Document segment |
□ □ □ □ □
Converts a map of key-value pairs to a formatted string.

Schema

- join_kv:
field: <ident>
target_field: <ident>
separator: <string>
kv_separator: <string>
description: <text>
if: <script>
ignore_failure: <boolean>
ignore_missing: <boolean>
on_failure: <processor[]>
on_success: <processor[]>
tag: <string>

Configuration

The following fields are used to define the processor:

FieldRequiredDefaultDescription
fieldY-Source field containing the map of key-value pairs
target_fieldY-Destination field to store the resulting string
separatorN;Character(s) used to separate key-value pairs
kv_separatorN=Character(s) used to separate keys from values
descriptionN-Explanatory note
ifN-Condition to run
ignore_failureNfalseContinue processing if conversion fails
ignore_missingNfalseSkip if source field doesn't exist
on_failureN-Error handling processors
on_successN-Success handling processors
tagN-Identifier

Details

Converts a map (object) of key-value pairs into a single formatted string. The processor joins all key-value pairs from the source map using specified separators, creating a consistent string representation of the structured data.

note

Keys in the resulting string are always sorted alphabetically to ensure consistent output regardless of the original map order. This makes the output deterministic, which is important for scenarios like generating hash values or signatures from the string.
□ □ □ □ □
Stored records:
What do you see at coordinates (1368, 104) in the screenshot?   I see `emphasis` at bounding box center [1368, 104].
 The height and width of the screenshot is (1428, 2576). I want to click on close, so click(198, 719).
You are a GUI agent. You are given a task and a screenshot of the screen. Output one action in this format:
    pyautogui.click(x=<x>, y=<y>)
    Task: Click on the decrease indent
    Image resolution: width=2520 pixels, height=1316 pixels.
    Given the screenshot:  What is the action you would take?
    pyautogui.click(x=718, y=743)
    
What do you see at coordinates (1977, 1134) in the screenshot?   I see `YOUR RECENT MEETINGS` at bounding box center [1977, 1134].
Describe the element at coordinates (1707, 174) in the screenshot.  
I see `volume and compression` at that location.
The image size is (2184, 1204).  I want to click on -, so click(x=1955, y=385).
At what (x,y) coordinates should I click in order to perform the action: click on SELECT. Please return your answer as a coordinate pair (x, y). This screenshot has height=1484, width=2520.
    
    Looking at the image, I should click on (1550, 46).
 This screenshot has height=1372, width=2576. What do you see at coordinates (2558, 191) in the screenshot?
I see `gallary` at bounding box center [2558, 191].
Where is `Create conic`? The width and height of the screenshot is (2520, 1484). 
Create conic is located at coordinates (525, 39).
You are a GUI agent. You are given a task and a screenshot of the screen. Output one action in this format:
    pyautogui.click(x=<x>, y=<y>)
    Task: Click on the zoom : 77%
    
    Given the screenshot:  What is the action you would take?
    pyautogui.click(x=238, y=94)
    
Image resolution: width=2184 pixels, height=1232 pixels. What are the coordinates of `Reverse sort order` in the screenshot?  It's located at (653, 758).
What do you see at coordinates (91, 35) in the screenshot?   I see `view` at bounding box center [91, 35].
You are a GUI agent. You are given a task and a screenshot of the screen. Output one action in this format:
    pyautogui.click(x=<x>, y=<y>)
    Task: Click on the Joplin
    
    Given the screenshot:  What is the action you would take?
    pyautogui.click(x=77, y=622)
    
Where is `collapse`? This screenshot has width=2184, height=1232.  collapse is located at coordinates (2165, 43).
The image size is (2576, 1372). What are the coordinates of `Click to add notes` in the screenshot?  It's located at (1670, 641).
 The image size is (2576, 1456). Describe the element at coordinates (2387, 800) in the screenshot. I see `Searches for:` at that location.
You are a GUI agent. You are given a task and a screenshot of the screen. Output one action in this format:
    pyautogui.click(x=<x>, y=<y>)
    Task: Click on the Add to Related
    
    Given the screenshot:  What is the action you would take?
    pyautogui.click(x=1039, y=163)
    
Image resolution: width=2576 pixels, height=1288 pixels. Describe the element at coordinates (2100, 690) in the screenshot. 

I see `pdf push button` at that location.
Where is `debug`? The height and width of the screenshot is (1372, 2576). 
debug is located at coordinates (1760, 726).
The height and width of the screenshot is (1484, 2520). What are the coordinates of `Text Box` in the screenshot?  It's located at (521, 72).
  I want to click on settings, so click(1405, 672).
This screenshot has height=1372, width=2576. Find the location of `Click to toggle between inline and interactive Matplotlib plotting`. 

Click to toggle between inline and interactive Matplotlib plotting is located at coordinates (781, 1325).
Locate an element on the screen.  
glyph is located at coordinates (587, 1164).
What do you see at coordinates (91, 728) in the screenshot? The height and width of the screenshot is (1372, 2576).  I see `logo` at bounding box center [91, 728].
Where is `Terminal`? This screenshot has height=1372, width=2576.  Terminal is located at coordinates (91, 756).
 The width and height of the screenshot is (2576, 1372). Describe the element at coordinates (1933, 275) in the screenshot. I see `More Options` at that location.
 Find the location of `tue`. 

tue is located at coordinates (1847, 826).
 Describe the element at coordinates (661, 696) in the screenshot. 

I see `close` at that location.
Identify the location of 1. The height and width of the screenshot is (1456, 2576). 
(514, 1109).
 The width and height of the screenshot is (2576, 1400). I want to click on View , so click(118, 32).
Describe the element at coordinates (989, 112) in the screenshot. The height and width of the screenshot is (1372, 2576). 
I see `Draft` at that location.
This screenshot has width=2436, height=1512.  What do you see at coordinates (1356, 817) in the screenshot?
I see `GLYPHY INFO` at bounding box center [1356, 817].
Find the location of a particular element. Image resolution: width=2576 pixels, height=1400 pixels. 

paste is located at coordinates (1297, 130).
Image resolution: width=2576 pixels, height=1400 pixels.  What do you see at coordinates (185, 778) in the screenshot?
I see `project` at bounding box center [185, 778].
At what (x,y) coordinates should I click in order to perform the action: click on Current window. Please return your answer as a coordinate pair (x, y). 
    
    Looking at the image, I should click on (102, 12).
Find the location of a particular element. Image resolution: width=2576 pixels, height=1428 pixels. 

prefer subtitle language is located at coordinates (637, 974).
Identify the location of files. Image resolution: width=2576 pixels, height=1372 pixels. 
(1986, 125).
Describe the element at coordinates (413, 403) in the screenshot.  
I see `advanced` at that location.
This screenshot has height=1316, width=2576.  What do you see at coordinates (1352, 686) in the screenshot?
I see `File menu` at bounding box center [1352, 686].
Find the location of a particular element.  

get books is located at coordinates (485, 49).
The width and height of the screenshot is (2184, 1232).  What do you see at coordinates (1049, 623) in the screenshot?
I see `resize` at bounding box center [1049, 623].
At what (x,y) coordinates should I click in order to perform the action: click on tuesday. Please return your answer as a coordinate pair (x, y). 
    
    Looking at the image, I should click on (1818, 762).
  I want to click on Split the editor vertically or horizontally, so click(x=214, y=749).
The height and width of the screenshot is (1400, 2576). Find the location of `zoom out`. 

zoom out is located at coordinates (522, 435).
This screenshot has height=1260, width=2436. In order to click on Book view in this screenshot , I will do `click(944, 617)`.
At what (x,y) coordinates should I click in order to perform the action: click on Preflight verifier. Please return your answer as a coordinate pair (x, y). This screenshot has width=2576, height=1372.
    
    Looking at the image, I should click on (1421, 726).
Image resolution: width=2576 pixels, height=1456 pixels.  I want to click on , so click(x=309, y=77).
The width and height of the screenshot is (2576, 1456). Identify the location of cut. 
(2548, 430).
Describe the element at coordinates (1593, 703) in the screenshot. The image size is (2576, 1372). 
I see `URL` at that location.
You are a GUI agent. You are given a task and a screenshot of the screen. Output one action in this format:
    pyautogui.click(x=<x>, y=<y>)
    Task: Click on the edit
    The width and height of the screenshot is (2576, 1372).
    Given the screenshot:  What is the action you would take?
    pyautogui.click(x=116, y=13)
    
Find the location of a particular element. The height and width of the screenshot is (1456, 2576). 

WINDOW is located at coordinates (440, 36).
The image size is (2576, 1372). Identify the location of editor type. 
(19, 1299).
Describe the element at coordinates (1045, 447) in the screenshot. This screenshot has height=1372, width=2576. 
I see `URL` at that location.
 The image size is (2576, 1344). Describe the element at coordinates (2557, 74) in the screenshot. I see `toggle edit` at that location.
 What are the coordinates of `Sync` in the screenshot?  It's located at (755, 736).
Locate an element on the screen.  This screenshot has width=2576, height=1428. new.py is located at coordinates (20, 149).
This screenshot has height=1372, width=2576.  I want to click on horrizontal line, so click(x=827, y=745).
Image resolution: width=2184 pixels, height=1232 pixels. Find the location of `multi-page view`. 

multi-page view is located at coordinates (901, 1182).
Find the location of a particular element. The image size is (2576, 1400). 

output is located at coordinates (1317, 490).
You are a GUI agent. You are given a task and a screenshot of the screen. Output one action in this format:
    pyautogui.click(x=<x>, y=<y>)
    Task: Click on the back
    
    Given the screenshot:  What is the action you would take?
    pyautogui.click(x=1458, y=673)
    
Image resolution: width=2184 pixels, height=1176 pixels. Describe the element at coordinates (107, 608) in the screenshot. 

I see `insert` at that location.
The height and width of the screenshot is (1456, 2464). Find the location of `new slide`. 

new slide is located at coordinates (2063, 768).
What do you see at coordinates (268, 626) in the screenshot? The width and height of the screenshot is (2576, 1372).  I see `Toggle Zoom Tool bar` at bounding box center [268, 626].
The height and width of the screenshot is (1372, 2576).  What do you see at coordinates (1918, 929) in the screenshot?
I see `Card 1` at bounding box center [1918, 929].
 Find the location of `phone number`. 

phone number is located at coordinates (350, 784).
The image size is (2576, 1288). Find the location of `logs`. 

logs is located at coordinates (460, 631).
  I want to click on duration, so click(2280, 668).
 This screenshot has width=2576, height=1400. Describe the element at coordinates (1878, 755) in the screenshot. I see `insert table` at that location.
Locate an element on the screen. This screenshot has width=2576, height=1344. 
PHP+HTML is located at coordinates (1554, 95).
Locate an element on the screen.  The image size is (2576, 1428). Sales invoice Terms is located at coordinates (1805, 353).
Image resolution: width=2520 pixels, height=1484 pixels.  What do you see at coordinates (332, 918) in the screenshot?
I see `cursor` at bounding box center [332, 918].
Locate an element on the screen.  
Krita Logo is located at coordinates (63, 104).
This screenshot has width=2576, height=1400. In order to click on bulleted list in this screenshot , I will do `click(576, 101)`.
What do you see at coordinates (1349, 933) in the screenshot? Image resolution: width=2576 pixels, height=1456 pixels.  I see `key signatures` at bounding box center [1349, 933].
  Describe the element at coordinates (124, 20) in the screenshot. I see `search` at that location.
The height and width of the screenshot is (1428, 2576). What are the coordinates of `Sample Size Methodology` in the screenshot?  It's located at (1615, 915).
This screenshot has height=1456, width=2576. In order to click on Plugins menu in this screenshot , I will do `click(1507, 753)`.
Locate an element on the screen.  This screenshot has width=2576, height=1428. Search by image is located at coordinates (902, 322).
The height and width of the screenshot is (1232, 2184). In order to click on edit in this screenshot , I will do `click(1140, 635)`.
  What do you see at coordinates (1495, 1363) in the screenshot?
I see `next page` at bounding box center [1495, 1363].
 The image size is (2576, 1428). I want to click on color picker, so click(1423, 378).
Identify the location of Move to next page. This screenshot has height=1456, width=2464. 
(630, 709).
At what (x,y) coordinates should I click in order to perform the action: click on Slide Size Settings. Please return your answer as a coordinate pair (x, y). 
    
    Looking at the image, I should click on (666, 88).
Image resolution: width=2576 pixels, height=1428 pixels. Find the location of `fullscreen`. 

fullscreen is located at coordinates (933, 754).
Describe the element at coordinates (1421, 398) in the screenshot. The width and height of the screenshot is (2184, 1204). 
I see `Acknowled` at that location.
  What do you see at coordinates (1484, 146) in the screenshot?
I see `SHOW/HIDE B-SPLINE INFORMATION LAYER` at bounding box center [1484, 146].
□ □ □ □ □
Your tasks |
**1.** According to the join_kv processor documentation, in what order do keys appear in the resulting string?
**2.** Continue the join_kv processor documentation after its last sentence.
The records were drawn from a separate source and are unrelated to the text.

Expected results |
**1.** Keys are always sorted alphabetically.

**2.**
The processor sorts keys alphabetically to ensure consistent output ordering, which is useful for creating deterministic string representations of maps for logging, display, or further processing.

warning

When converting complex nested objects, only the string representation of the value is included. Nested objects will be formatted using their default string representation, which may not be ideal in all cases. For complex nested structures, consider flattening the data first.

Examples

Basic

Converting map to string using default separators...

{
"user": {
"attributes": {
"name": "John",
"role": "admin",
"active": true
}
}
}
- join_kv:
field: user.attributes
target_field: user.attributes_string

creates a string with default separators:

{
"user": {
"attributes": {
"name": "John",
"role": "admin",
"active": true
},
"attributes_string": "active=true;name=John;role=admin"
}
}

Custom

Using custom field and pair separators...

{
"request": {
"headers": {
"content-type": "application/json",
"user-agent": "Mozilla/5.0",
"accept": "text/html"
}
}
}
- join_kv:
field: request.headers
target_field: request.header_string
separator: ", "
kv_separator: ": "

formats headers in HTTP style:

{
"request": {
"headers": {
"content-type": "application/json",
"user-agent": "Mozilla/5.0",
"accept": "text/html"
},
"header_string": "accept: text/html, content-type: application/json, user-agent: Mozilla/5.0"
}
}

URL Queries

Creating a URL query string format...

{
"query": {
"params": {
"q": "search term",
"page": 1,
"limit": 25
}
}
}
- join_kv:
field: query.params
target_field: query.string
separator: "&"
kv_separator: "="

builds a properly formatted query string:

{
"query": {
"params": {
"q": "search term",
"page": 1,
"limit": 25
},
"string": "limit=25&page=1&q=search term"
}
}

Field Tags

Formatting a map with XML-style tags...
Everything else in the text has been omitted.